Dans les années 2010, l'armée américaine expérimente dans le plus grand secret, sur des condamnés à mort, un virus qui, lorsqu'il ne provoque pas une maladie fatale, transforme les sujets en mutants doués d'une force physique et d'une résistance exceptionnelles, quasiment immortels, et dominés par un féroce appétit du sang. Un siècle plus tard, ceux que l'on nomme désormais les viruls ou les fums ont envahi le continent, se sont multipliés et ont réduit les rares survivants humains à se réfugier dans de petites colonies en état de siège permanent. A la porte de l'une d'elle se présente un jour une adolescente mystérieuse qui possède d'étranges pouvoirs. Lorsqu'il s'avère que la jeune fille est en fait âgée de cent ans, un petit groupe quitte la colonie pour partir avec elle en quête de ses origines ; le long et périlleux voyage qui s'ensuit occupe un bonne part de ce roman fleuve, qui n'est en fait que le premier volume d'une trilogie à venir.

Dans Je suis une légende, Richard Matheson avait déjà opéré une synthèse du fantastique et de la science-fiction en attribuant le vampirisme à l'action d'un virus – ici aussi, les viruls ne sont rien d'autre qu'une version modernisée des vampires qui peuplent la littérature gothique du dix-neuvième siècle. Mais alors que Matheson avait choisi une forme brève, centrée sur le journal d'un seul individu, et respectant comme une tragédie classique une unité de temps et de lieu, Justin Cronin déroule pour nous la fresque immense d'un univers apocalyptique, où foisonne une multitude de personnages, qui s'étend sur des décennies et fait parcourir au lecteur une grande partie du territoire américain. Il se montre authentique romancier en dotant chacun de ces personnages multiples, même les plus secondaires, d'une individualité complexe et attachante, telle celle de Peter, jeune homme habité par le doute et dominé par la personnalité de son frère, qui révèle peu à peu des qualités aptes à faire de lui le chef de la quête entreprise avec ses camarades. Pour tous, d'ailleurs, cette quête sera l'occasion d'un cheminement initiatique qui les révèlera à eux-mêmes. Quant à Amy, l'adolescente énigmatique, c'est à peine si elle commence à découvrir son destin qui, l'identifiant à l'arche de Noé, sera d'apporter le salut au monde.

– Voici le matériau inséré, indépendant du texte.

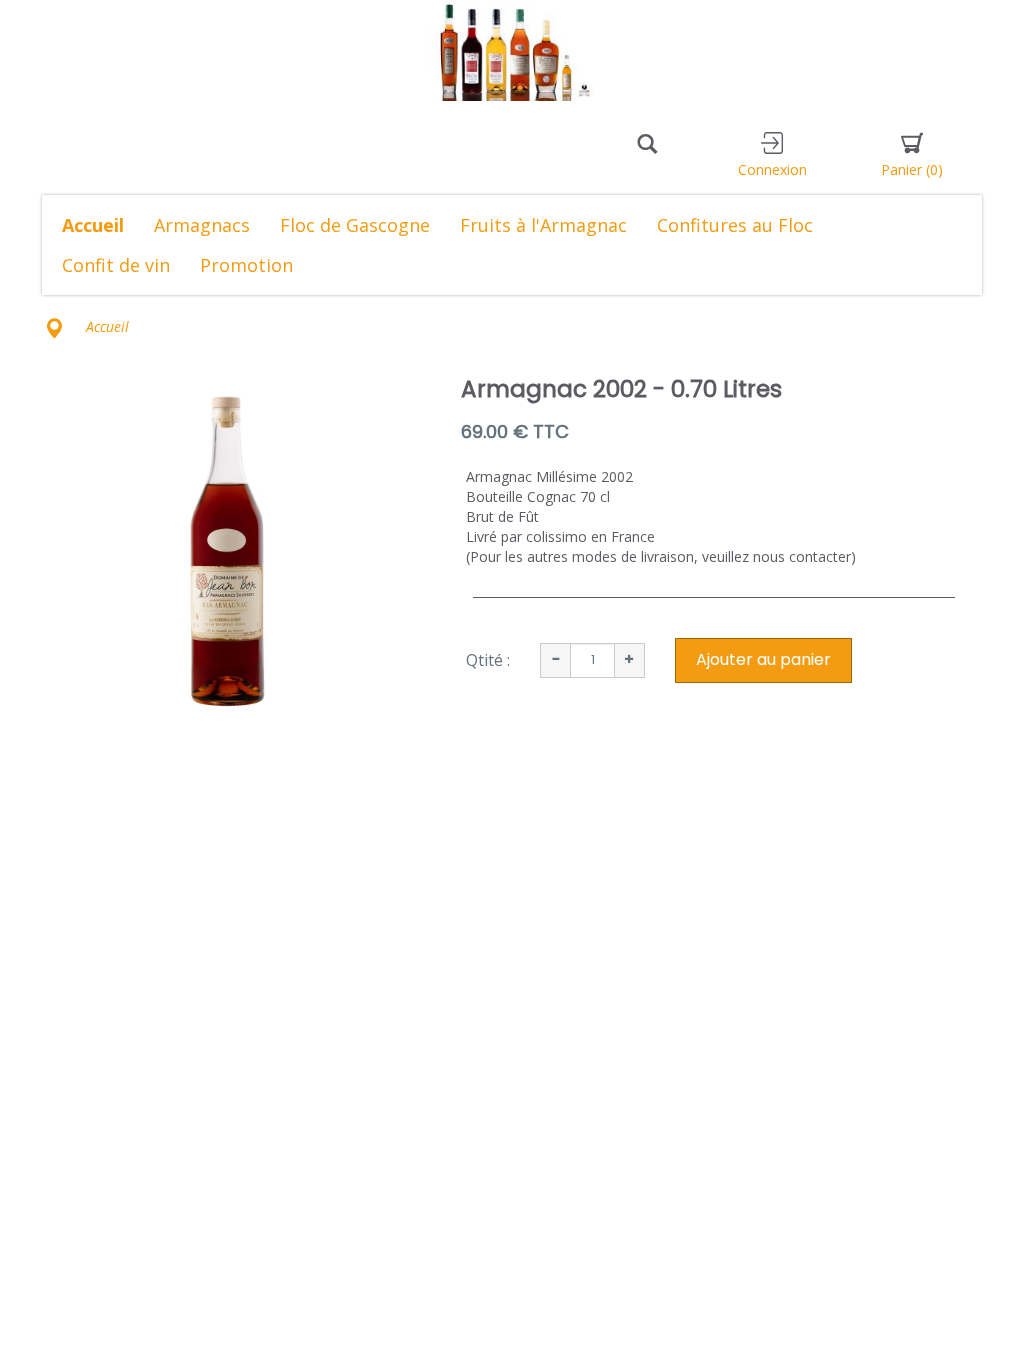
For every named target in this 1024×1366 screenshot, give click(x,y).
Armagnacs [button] (202, 225)
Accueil (93, 225)
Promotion (246, 265)
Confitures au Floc (735, 225)
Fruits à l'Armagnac (543, 225)
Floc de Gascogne (355, 225)
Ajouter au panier (763, 659)
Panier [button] (912, 169)
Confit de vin (116, 265)
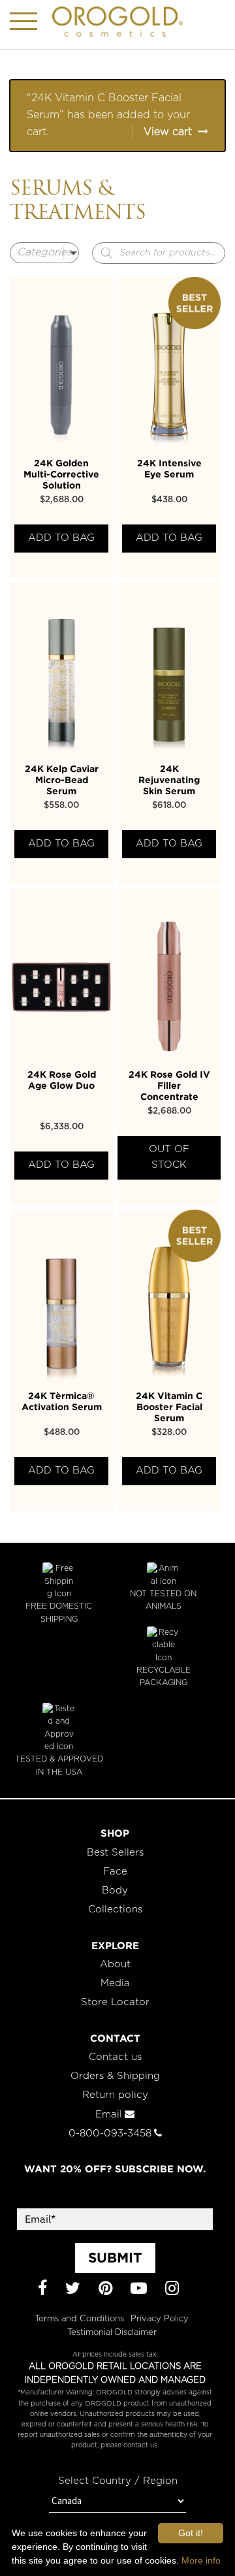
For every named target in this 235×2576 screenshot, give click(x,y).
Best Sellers (115, 1853)
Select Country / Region (118, 2481)
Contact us (115, 2057)
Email (108, 2114)
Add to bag (61, 538)
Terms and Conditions (79, 2319)
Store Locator (115, 2002)
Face (115, 1871)
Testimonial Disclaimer (112, 2332)
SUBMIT (115, 2257)
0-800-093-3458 (110, 2133)
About (115, 1964)
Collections (115, 1909)
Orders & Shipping (115, 2076)
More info (201, 2560)
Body (115, 1890)
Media (115, 1983)
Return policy (115, 2095)
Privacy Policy (160, 2319)
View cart (168, 132)
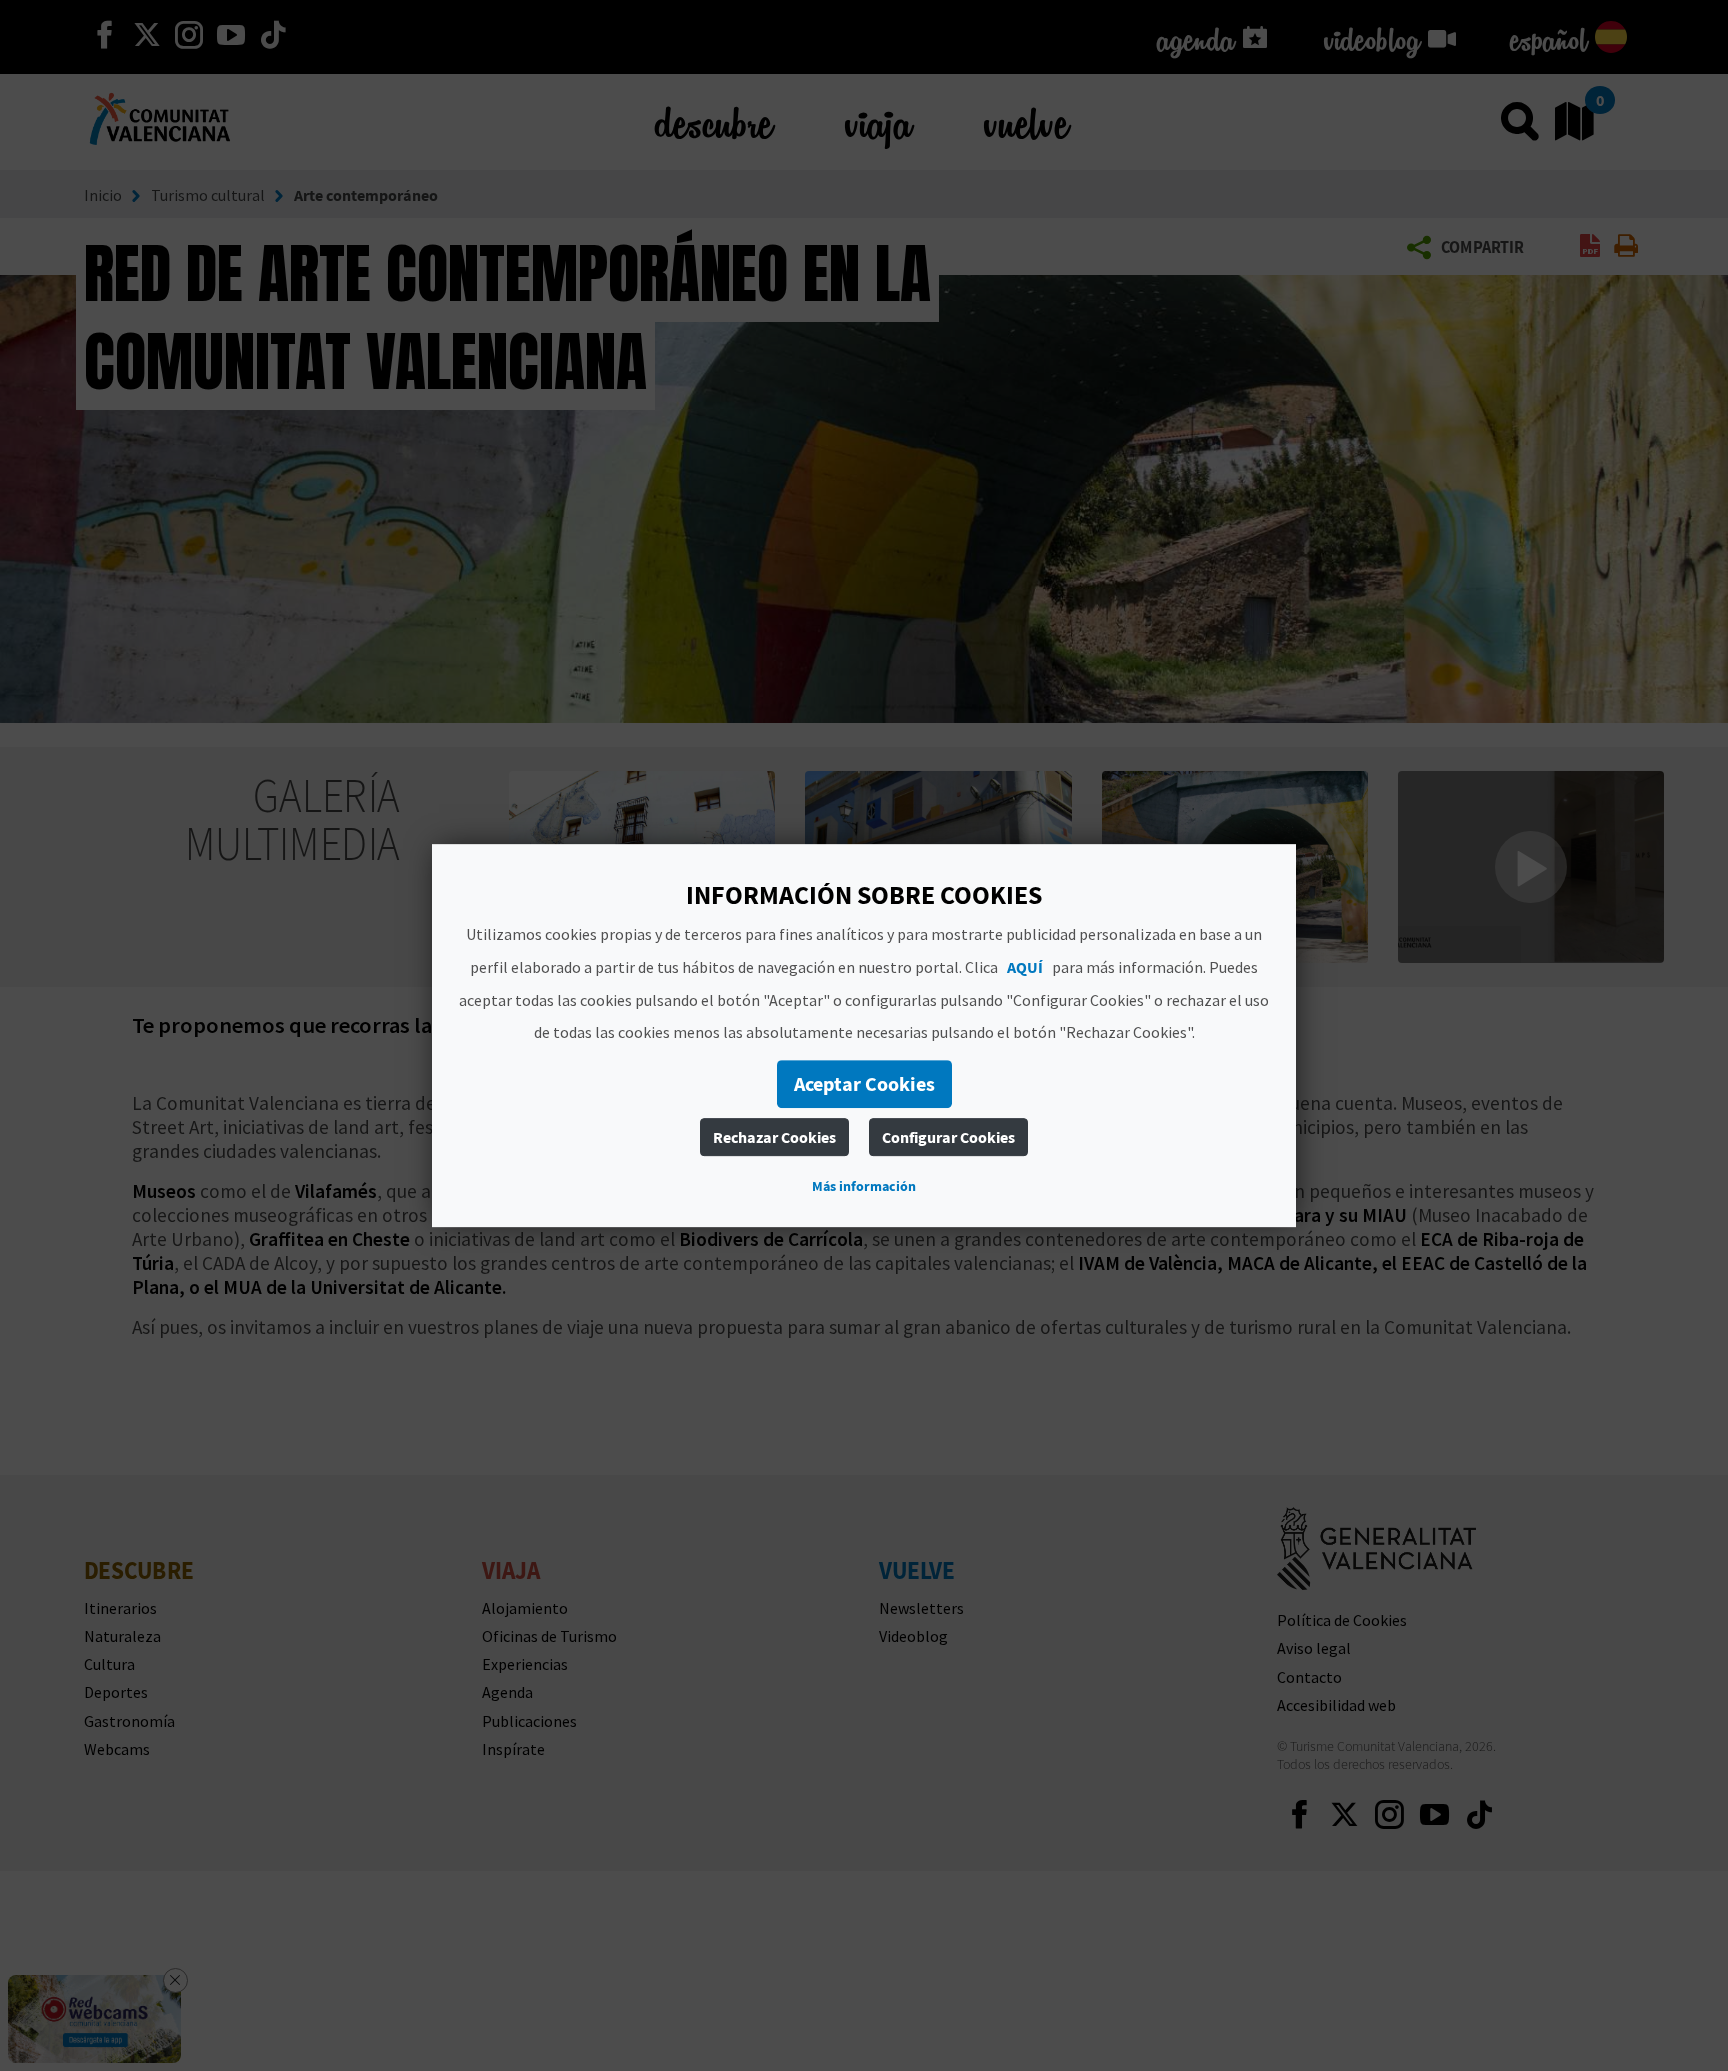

Justin Cronin fait aussi preuve d'une maîtrise remarquable dans l'art d'agencer les intrigues compliquées qui s'entrelacent au cœur du livre. Juxtaposant les lieux et les époques, recourant aux extraits de journal intime et de mémoires qu'il intercale dans un récit plus classique, interrompant les chapitres au moment de l'incertitude maximale, c'est avec une habileté jamais démentie qu'il entretient un suspense constant, et d'autant plus efficace que l'on prend à cœur le sort de héros à l'humanité si attachante. Par sa complexité, par son ampleur, par la rigueur de sa construction, par la crédibilité étonnante de l'univers fantastique qu'il impose à l'imagination du lecteur, ce très long roman au cours tumultueux, dans lequel on s'immerge avec bonheur, n'est pas sans faire songer à L'Échiquier du mal de Dan Simmons.

Sylvie Huguet 
(31/08/11)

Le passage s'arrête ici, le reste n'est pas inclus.